However, when it comes to family, it’s a little different
My cousin Ben, my childhood best friend of ten years, graduated from high school this past week. Mom took Kayla and I to go see him; I was quite proud of him. After he’d gotten his diploma and the ceremony was over, the three of us found Uncle David and we found him together, being joined by old time friends. I ran to hug him… if I wasn’t as tall as I already am, I would’ve had to stand on tip toe to wrap my arm around his neck. He stands six feet tall and I’m quite jealous of his height; we’d always been the same size growing up. He’s been taller than me for over four years now, but I really felt it standing next to him as he explained he’d be studying criminal justice in college– my favorite thing ever. We only stayed a few minutes but it was good to see him.
In the car ride home, Kayla, Mom and I got to talking the ‘remember whens’. Because, honestly, I spent my entire childhood with Kayla, Ben and his younger sister Bethany.

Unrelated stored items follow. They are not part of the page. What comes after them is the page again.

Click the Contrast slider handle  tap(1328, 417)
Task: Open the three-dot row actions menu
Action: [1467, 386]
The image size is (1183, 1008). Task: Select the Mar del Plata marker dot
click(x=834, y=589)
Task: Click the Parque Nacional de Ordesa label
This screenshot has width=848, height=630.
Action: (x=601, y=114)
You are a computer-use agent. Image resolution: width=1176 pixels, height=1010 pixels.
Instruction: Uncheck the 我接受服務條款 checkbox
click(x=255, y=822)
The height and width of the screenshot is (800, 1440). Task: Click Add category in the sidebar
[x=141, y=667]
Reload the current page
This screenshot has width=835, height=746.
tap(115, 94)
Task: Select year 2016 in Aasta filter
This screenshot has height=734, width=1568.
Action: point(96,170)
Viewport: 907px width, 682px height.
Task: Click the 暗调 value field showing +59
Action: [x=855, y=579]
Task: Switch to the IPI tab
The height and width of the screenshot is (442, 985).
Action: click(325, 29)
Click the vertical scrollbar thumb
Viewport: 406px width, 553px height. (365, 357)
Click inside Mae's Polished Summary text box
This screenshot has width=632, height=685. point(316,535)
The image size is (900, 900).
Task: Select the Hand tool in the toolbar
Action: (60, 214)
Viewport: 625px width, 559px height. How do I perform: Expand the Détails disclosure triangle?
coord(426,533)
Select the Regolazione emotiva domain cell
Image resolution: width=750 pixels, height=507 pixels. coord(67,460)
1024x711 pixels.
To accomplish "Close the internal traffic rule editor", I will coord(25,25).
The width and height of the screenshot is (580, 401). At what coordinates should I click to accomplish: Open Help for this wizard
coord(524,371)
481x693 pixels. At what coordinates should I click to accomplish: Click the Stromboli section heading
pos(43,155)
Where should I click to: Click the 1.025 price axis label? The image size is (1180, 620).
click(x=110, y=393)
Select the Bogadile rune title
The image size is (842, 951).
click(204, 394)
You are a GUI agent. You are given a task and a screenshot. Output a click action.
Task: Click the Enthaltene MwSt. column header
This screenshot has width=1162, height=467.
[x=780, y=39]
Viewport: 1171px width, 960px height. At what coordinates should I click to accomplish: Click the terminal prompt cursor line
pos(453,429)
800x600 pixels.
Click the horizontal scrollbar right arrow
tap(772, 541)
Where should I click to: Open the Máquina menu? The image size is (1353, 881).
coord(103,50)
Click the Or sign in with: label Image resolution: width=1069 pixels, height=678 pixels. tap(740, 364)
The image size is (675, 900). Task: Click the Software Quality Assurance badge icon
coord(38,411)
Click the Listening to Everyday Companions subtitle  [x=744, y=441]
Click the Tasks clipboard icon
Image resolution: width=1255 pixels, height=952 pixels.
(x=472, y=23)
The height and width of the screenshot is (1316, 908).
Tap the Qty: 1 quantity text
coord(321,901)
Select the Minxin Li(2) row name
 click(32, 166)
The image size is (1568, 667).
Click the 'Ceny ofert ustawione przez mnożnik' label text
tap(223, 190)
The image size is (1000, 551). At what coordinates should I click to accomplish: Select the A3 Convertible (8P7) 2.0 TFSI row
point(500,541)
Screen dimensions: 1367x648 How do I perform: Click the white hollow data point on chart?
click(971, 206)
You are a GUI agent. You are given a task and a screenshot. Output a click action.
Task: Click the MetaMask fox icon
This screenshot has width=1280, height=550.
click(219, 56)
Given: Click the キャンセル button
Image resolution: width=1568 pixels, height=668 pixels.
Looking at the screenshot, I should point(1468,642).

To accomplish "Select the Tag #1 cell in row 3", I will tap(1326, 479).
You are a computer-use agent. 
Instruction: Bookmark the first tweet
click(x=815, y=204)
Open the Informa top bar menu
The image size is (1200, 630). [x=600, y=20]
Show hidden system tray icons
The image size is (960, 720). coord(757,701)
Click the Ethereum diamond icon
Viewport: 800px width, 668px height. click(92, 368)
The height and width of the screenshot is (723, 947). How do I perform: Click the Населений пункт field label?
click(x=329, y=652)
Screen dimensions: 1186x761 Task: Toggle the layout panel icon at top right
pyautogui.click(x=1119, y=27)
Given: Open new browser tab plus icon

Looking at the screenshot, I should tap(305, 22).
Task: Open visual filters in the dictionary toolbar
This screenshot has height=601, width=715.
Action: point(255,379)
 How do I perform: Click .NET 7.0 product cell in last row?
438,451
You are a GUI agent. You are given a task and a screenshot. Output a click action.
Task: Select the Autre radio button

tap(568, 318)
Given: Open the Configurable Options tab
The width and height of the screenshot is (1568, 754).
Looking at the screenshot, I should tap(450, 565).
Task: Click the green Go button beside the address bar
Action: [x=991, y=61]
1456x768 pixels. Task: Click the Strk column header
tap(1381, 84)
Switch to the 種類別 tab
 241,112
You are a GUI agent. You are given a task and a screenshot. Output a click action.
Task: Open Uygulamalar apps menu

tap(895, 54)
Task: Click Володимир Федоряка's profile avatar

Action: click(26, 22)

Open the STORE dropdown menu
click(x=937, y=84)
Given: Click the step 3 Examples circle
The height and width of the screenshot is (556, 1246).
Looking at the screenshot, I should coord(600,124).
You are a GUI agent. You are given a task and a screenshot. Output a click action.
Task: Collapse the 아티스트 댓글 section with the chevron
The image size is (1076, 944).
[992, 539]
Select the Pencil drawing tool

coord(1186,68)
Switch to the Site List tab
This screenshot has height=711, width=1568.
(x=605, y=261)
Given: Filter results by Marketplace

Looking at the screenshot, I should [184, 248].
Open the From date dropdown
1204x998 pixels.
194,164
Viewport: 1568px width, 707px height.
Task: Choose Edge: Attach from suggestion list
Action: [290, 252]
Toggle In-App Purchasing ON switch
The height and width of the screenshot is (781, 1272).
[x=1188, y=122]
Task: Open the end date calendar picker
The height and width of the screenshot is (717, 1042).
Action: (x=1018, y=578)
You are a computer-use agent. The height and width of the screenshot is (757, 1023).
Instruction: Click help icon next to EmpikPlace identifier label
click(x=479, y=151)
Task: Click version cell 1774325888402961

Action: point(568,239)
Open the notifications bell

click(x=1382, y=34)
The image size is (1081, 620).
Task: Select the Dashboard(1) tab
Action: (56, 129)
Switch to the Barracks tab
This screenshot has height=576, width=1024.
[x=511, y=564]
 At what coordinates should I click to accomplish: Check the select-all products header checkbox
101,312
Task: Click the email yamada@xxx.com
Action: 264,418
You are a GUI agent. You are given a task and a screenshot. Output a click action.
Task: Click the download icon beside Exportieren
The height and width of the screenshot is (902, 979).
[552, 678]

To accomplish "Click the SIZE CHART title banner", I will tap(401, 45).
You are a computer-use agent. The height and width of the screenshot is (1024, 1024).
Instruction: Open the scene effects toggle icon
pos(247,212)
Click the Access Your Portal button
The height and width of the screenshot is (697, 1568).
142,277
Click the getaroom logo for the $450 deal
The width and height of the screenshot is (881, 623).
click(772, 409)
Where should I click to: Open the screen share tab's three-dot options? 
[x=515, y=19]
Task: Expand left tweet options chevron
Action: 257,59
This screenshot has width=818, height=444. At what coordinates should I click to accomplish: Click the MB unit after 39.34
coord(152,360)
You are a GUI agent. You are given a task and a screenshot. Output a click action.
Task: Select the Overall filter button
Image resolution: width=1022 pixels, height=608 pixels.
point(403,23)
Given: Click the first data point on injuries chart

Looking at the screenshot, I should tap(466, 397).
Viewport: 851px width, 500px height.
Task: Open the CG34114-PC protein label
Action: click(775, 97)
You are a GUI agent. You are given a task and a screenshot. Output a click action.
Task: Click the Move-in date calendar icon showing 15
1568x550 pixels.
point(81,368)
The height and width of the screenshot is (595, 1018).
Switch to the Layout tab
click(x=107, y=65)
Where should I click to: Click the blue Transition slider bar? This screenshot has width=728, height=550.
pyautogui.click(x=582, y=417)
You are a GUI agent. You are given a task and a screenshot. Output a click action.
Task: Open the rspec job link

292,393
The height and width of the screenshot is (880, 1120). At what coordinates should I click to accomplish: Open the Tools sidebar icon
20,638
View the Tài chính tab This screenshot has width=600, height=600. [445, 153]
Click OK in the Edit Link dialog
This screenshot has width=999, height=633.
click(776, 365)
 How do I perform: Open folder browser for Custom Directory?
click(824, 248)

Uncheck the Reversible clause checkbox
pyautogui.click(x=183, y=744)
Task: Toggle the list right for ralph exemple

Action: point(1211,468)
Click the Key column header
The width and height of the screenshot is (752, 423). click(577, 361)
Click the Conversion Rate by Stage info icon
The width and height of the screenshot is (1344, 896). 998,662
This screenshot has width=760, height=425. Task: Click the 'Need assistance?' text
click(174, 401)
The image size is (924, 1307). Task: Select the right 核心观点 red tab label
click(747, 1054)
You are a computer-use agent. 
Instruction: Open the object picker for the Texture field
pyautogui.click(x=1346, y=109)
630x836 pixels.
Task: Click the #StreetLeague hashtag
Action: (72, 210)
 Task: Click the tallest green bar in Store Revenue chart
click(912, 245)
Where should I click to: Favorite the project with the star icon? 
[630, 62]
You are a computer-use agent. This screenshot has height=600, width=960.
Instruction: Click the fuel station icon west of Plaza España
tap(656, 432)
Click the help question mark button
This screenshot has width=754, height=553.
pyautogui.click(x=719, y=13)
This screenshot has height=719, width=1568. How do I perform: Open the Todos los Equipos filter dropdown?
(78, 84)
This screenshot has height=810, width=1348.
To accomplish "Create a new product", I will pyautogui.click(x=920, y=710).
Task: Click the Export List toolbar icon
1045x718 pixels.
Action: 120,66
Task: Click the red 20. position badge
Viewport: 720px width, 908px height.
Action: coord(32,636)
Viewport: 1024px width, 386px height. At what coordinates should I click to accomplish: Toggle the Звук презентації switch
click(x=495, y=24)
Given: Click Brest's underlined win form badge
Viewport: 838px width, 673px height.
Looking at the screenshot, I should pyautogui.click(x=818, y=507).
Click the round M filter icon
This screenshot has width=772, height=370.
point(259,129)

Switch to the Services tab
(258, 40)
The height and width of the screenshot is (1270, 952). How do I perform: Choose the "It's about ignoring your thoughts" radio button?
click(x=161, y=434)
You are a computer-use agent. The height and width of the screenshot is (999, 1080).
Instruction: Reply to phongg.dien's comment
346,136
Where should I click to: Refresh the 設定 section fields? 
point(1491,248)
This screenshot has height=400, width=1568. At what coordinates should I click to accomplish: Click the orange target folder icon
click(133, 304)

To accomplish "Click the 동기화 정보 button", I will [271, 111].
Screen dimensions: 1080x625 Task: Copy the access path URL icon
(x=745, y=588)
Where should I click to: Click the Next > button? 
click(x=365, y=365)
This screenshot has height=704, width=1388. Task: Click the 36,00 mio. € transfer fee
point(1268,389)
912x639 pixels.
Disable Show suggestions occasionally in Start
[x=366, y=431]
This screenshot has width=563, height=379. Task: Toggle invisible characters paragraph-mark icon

My entire childhood. He was my best friend since we’d learned to talk. But I wondered if he and Bethany still remembered the countless hours we’d spent together…. because really, our families never see each other anymore. Ever. But mom said differently. She commented on something Kayla said, about how cool ‘cousins’ were. And she said the four of us, no matter how far apart we would drift, would always be able to come back together. Because we were family. And I felt hopeful.
I’m excited to see the future that God has written for us. But for now, I’ll be content with remembering…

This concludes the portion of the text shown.